いずれにしても家が使いにくいから、少しでも使いやすく住みやすくしようということに違いはありません。使いにくい家なら壊してしまえとか、大家に文句を言って金を巻き上げようなんてことは、保守でもなく革新でもなく、子供じみたわがまま、すねているだけです。
保守も革新も改善であって破壊とは違います。まずこれを肝に銘じましょう。

私たちは社会人として大人として、暮らしていく上でいろいろな困りごと、障害、悩み事がありますが、そういった問題から逃げたり不運を嘆いたりすることは、すなわち一人前の大人になっていないということでしょう。保守にせよ革新にせよ問題から目をそらさず立ち向かい、積極的に改善を図り、自分も他人も満足する妥協点、あるいは最適解を目指しているはずです。
最近はそういうことをかっこよくWIN-WIN、解決策をソリューションというのだそうです。ウィンウィンと聞くと私には子供がランランと喜ぶ様、ソリューションというと氷が溶けてまずくなったウィスキーのような気がします。
現状を良くすることは正常な人なら誰でも望んでいることです。現状を破壊しようとか、今より悪くしようと考えている人は異常でまともではないことは間違いありません。

そして保守にせよ革新にせよ現状を良くしようとするには、現状を良く知っていることが必要条件です。
コペルニクス的展開なんて言葉があります。コペルニクスはそれまで絶対的に信じられていた天動説を否定したとされていますが、彼ははじめから天動説否定論者だったわけではなく、実はプトレマイオスの天動説の権威であったそうです。
保守であろうと革新であろうと、現状を知るということは必要なことであり、現状を知らなくては改良も革新もできるはずがない。この当たり前のことを特に革新を志す人は理解していなければならない。なぜなら革新路線の方は従来の理屈、現状をばかにして真面目に学ぶ必要がないと考えている方が多いからだ。そして地道な学究もせず経験も持たずに単なるひらめきとか思いつきだけですごい発想をしたと思っている方がいるが、そんなものはまず勘違いだと思う。
もちろん天才は天命で結論を知ることができるが、残念ながら、私もあなたも天才でないことは間違いない。
会社の業務改善を図ろうとするとき、保守的アプローチもあるだろうし革新的アプローチもあるだろうが、いずれにしても現状を知ること、いかなる過程があって今があるのか、現状の特徴、良い点悪い点、みーんな知り尽くしていなければ改良も革新もできるはずがない。
会社の業務改善ばかりでなく、政治に限らず日常のくらしにおいてもみな同じである。

さて、現在の政治において保守と革新とはいったいどんな意味だろうか。
現在の日本には複数の政党が存在している。
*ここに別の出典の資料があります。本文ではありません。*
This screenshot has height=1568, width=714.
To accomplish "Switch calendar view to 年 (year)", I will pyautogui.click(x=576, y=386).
一般的にそれらの政党は保守と革新のふたつに分けられる。保守と呼ばれている政党は本当に保守なんでしょうか? 革新と呼ばれている政党は本当に革新なのでしょうか?
ところで政治において革新は善、保守は悪という二分法が日本では今でも健在です。地方の首長選挙で「革新の灯を消すな」なんて報道されたものである。
以前そんな風潮について語ったことがある。
そういう価値観の国であるから政党は主義思想に関わらず、かっこよく思われるためには革新を標榜しないとならないらしい。
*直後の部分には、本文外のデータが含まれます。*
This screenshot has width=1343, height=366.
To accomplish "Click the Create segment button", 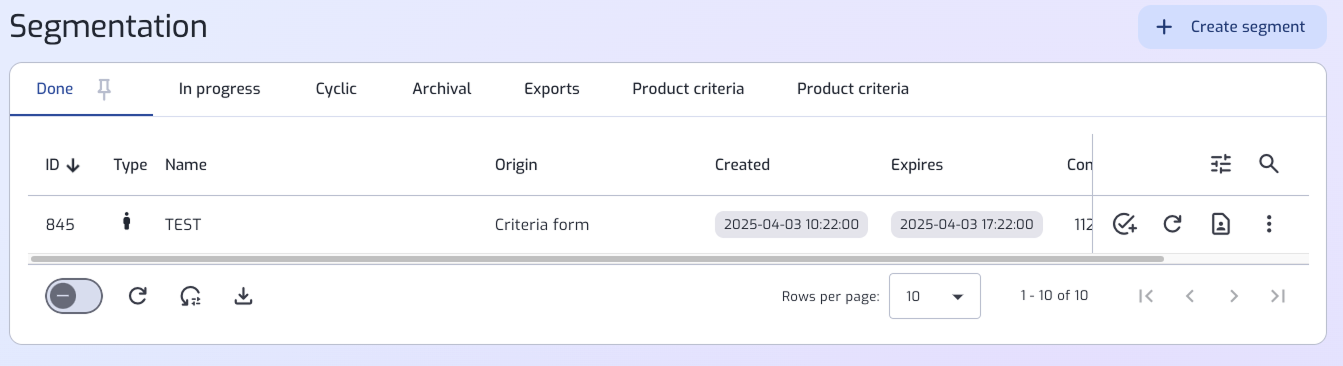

しかし各政党の主張するところを聞くと、革新とか保守という切り口での問答というか政治論争はまずない。あるのは敵対する政党のスキャンダル、失言、失政の揚げ足取り、ネガティブキャンペーンがほとんどである。
最近の話題であるが、社会保険庁の問題を首相の責任問題とするのは論理的に無理があると私は考える。この問題については、まず職務を担当している公務員が法令、規則にそっていたのか職務遂行状況を調べ、管理者レベルの公務員についてはその管理監督状況を調べ、それぞれの階層での責任の有無を調査検討すべきだろう。そういったことは超党派で行うべきである。そして首相がそういった調査を命じなければその怠慢を責めるべきである。当時大臣をしていた野党の方が現在の大臣を責める資格などあるはずがない。
話がわき道にそれた。現在の日本の革新政党は、日本国憲法を破棄して新しい国の形を作ろうとしているものはない。革新政党が護憲を訴え、保守と呼ばれる政党が改憲を主張している。
日本のマスコミも国民も、現実を踏まえて保守と革新政党の呼び名を変えるべきではないだろうか? だからマスコミが革新政党と呼んだところで、日本の革新政党は革新ではないことに確信を持っている。
そして日本の政治の核心は真の革新政党が必要であると言うことである。


本日確信したこと

革新政党は革新でないことを確信した。

いやあ、本日の核心は、革新、確信のダジャレを語ることにあったのです。